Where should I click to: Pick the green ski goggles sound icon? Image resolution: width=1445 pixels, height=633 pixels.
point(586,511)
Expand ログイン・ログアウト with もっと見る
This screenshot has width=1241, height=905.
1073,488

++++++

* [Exercise brief]
Your task is to return the full listing exactly as it was given.

* [Exercise solution]
Where should I click to: Pick the green ski goggles sound icon? Image resolution: width=1445 pixels, height=633 pixels.
point(586,511)
Expand ログイン・ログアウト with もっと見る
This screenshot has width=1241, height=905.
1073,488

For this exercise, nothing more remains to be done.